3.5 Proposed Alternative The licensee proposed to apply ASME Code Case N-513-4 to disposition the degraded RHRSWB piping having a maximum operating pressure of 490 psig in lieu of repair/replacement activities in accordance with the ASME Code, Section XI..

3.6 Basis for Use The licensee stated that the ASME recognized that relatively small flaws could remain in service without risk to the structural integrity of a piping system and developed ASME Code Case N-513. NRC approval of ASME Code Case N-513-3 in Regulatory Guide (RG) 1.147, Revision 17, "lnservice Inspection Code Case Acceptability, ASME Section XI, Division 1,"

allows temporary acceptance of partial through-wall or through-wall flaws provided that all NRG-imposed conditions on the code case are met. The temporary acceptance period is the time to the next scheduled refueling outage. ASME Code Case N-513-3 requires the Owner to demonstrate system operability due to leakage. ASME Code Case N-513-3 is not applicable to piping components such as elbows, bent pipe, reducers, expanders, and branch tees and external tubing or piping attached to heat exchangers. The ASME approved Code

Case N-513-4 to expand use on these pipe locations and to revise several other areas of the code case.
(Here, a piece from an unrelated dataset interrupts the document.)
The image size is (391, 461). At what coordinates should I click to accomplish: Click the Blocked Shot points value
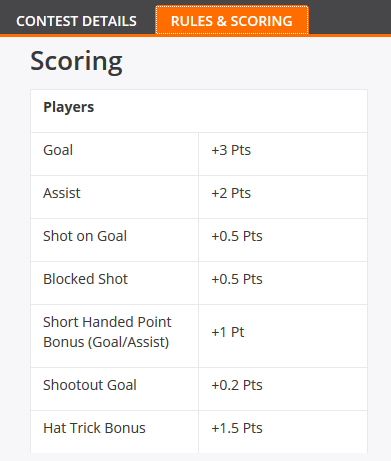[x=237, y=279]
The licensee stated that it will follow all requirements of the ASME Code Case N-513-4 with a few exceptions as discussed below. The NRC staff notes that the discussion below follows the organizational structure of the ASME Code Case N-513-4. The licensee also provided hardship justification as discussed below.

Scope ASME Code Case N-513-4, Section 1, "Scope," limits its application to certain pipe components and operating conditions. Paragraph 1(c) of Section 1 limits the application to piping with a maximum operating pressure not exceeding 275 psig. The maximum operating pressure of the RHRSWB system is 490 psig. Therefore, the licensee requested relief from the pressure limits of paragraph 1(c).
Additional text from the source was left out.